To understand the full configuration of an model clients, you can refer to the AutoGen Model Clients documentation.

Note that you can similarly define your model client in Python and call dump_component() on it to get the JSON configuration and use it to update the model client section of your team or agent configuration.

Finally, you can use the load_component() method to load a team configuration from a JSON file:


import json
from autogen_agentchat.teams import BaseGroupChat
team_config = json.load(open("team.json"))
team = BaseGroupChat.load_component(team_config)

Interactively Running Teams#

The AutoGen Studio Playground enables users to:

  • Test teams on specific tasks

  • Review generated artifacts (images, code, text)

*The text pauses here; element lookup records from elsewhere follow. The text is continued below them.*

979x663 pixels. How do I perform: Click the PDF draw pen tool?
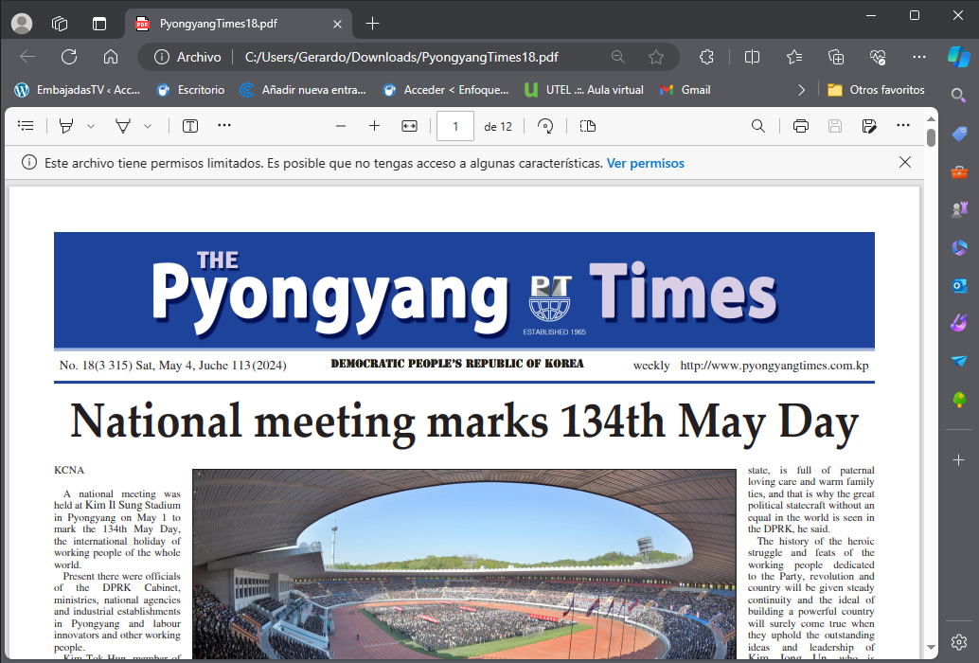click(x=122, y=125)

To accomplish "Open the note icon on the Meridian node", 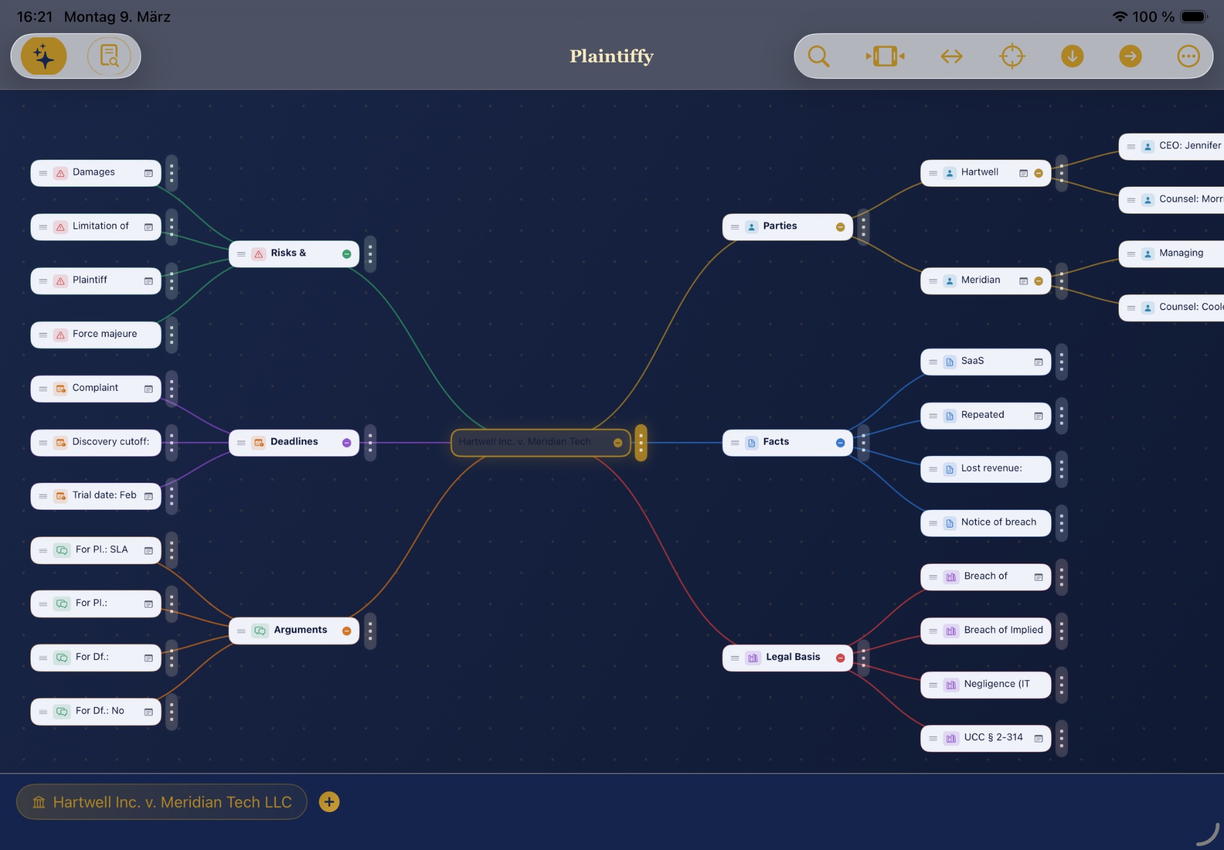I will (x=1024, y=280).
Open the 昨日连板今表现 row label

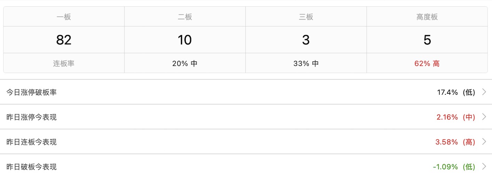point(32,142)
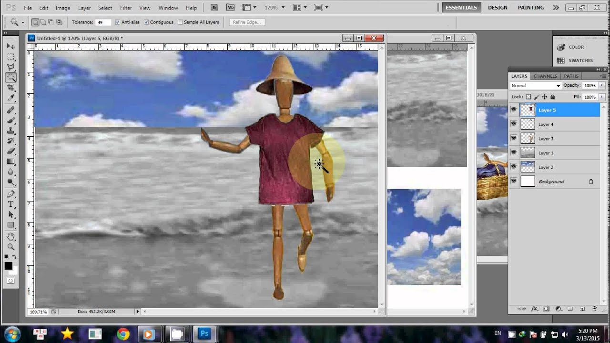Activate the Hand tool
Image resolution: width=610 pixels, height=343 pixels.
(10, 236)
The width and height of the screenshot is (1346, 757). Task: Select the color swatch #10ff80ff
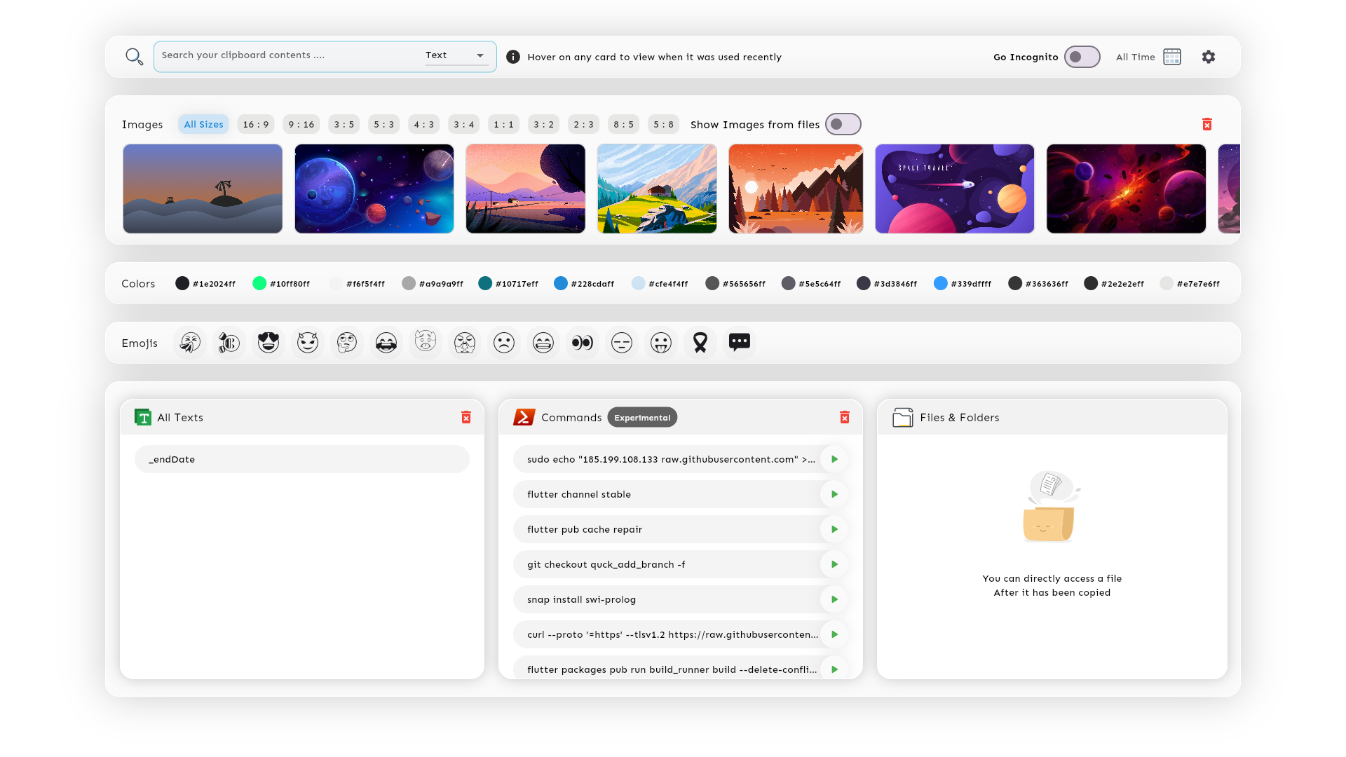(x=259, y=284)
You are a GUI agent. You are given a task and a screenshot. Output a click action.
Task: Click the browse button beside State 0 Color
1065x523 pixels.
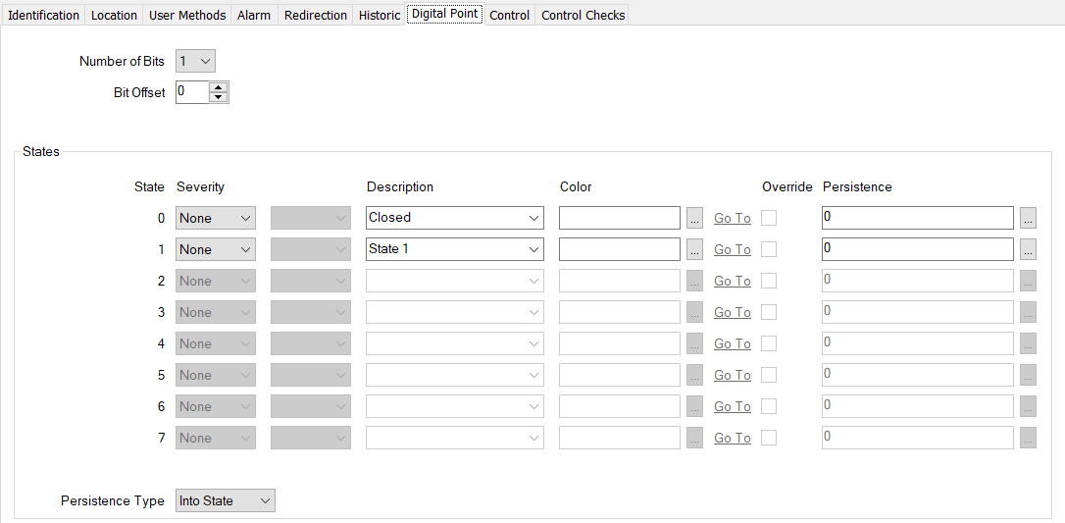(694, 218)
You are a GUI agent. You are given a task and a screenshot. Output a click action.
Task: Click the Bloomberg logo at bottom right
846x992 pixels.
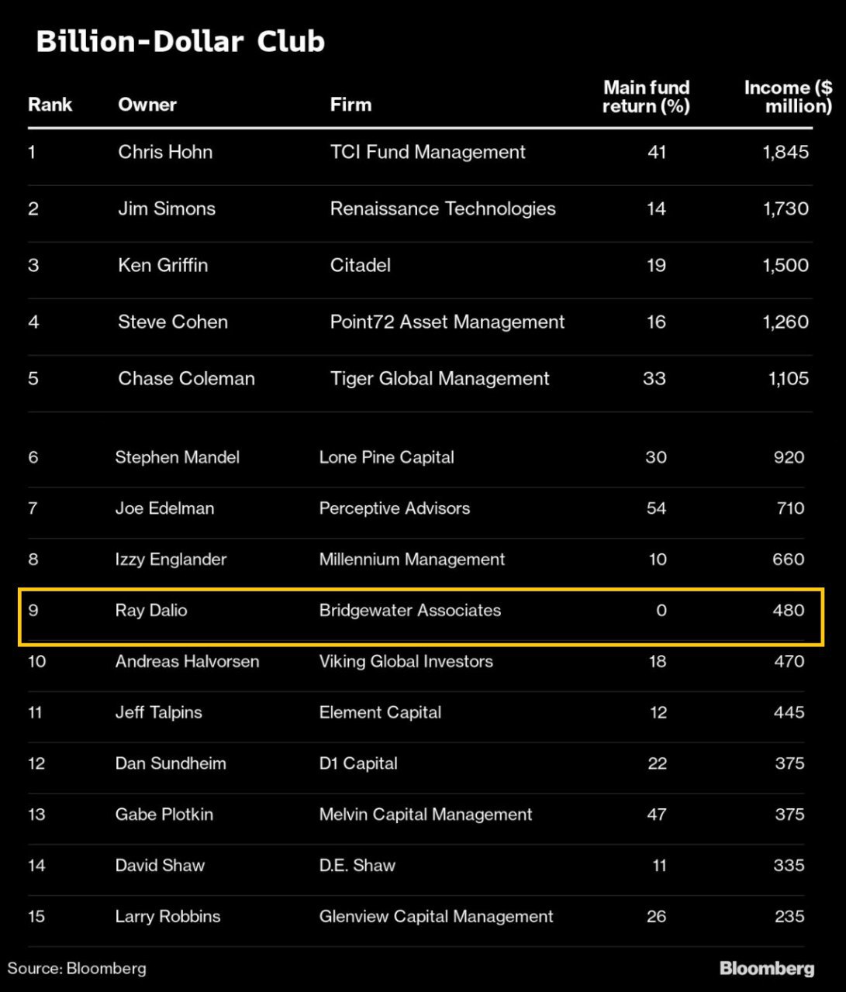coord(766,968)
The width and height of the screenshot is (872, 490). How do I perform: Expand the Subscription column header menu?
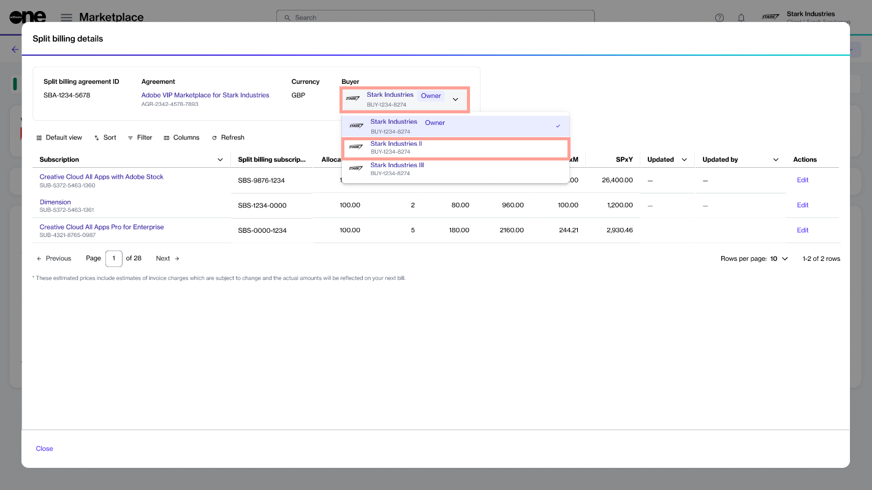221,160
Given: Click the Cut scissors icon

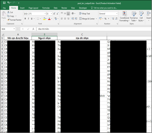Looking at the screenshot, I should [8, 12].
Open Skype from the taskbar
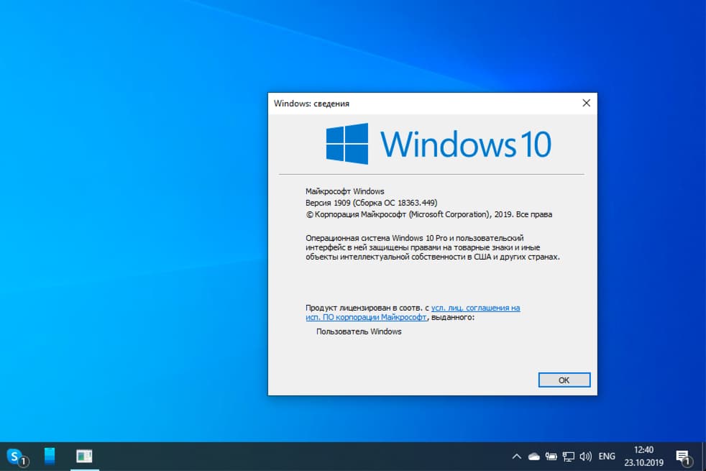Image resolution: width=706 pixels, height=471 pixels. tap(14, 456)
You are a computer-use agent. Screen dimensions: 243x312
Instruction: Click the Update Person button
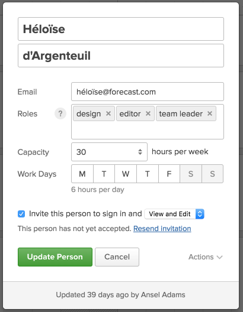[55, 257]
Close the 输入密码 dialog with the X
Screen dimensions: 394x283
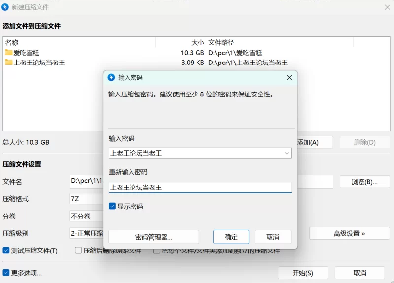289,77
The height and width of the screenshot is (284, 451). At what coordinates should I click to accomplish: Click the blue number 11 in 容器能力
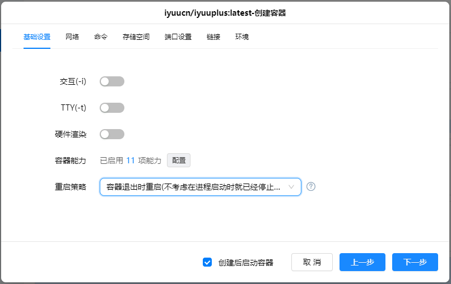coord(131,161)
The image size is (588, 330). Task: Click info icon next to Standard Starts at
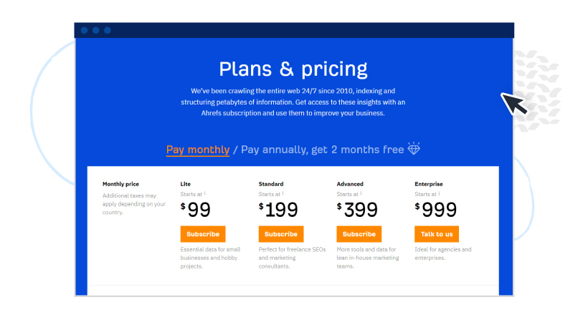click(283, 193)
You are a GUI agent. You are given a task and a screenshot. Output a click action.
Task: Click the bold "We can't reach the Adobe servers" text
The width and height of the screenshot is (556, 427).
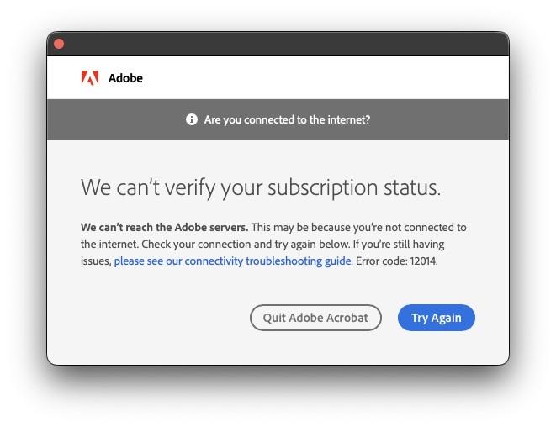click(164, 228)
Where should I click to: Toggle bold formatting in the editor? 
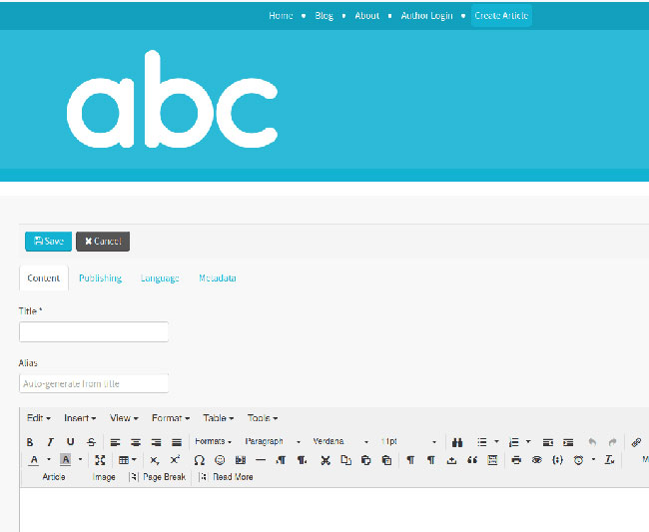pyautogui.click(x=29, y=442)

  • Monitor team “inner monologue” during task execution

  • View performance metrics (turn count, token usage)

  • Track agent actions (tool usage, code execution results)

Importing and Reusing Team Configurations#

AutoGen Studio’s Gallery view offers a default component collection and supports importing external configurations:

  • Create/Import galleries through Gallery -> New Gallery -> Import

  • Set default galleries via sidebar pin icon

  • Access components in Team Builder through Sidebar -> From Gallery

Python Integration#

Team configurations can be integrated into Python applications using the TeamManager class:

from autogenstudio.teammanager import TeamManager

tm = TeamManager()
result_stream = tm.run(task="What is the weather in New York?", team_config="team.json") # or tm.run_stream(..)

To export team configurations, use the export button in Team Builder to generate a JSON file for Python application use.